Esaote showcased its Virtual Navigator fusion imaging at RSNA 2014, which recently received U.S. Food and Drug Administration (FDA) clearance. Virtual Navigator fuses real-time ultrasound images with magnetic resonance (MR), computed tomography (CT), positron emission tomography (PET) and 3-D ultrasound. Urologic, musculoskeletal, peripheral vascular and transcranial radiologic exams can be performed, and it also is utilized for liver and other abdominal interventions.
MyLab Six and MyLab Gamma, Esaote’s newest ultrasound systems, were developed to meet demands of the sonographer’s working environment. MyLab Six’s ergonomics are apparent in the slanted body of the machine so users do not hit their knees or feet on the machine. The cart-based system has a keyboard that rises up or down depending on user preference. Images and data can be seen on a 19-inch LCD monitor that was designed to reduce eyestrain. Settings on the machine can be customized and organized based on clinical preferences. The noiseless system allows sonographers the ability to focus on the exam and diagnosis with minimal distraction. The “green” ultrasound system uses less power, reducing costs to run the machine. Another ergonomic feature is the iQProbe appleprobe, shaped to keep the hand and wrist in a natural grip, preventing tension. The probe delivers an ultrasound beam and receives a backscattered echo. The technology is important in obtaining a high signal-to-noise ratio to optimize information regarding spatial, contrast and temporal resolution.

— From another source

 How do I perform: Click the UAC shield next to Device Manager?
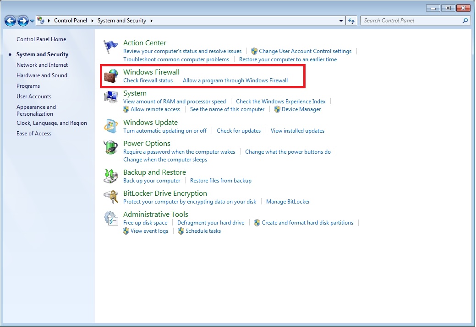click(277, 109)
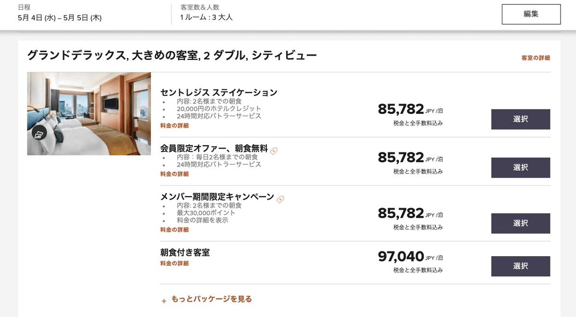Expand もっとパッケージを見る package list
Image resolution: width=576 pixels, height=317 pixels.
(x=207, y=299)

MyLab Gamma is a portable laptop-sized ultrasound system that can be transported between departments within a hospital or clinic. The system is battery operated and light enough to transport on a user’s back. The monitor can be rotated through +90/-90 degrees, which allows examinations to be shared with patients and colleagues. The eTouch screen-based interface guides operators through setup and image capture, which enables a faster workflow. The iQProbe appleprobe is also available in this system.
Ultrasound is used by a myriad of imaging technologists because it is considered practical, safe, fast and easy to utilize. With new advancements in ultrasound technology, many more patients and users can benefit from reduced costs, shorter exam times and eliminating the need for additional exams using other modalities.
“These mainly passive attributes will be and are being augmented by new quantitative methods that are nearly unique to ultrasound, giving ultrasound a new life and an increased relevance in the medical imaging armamentarium,” Rubin concluded.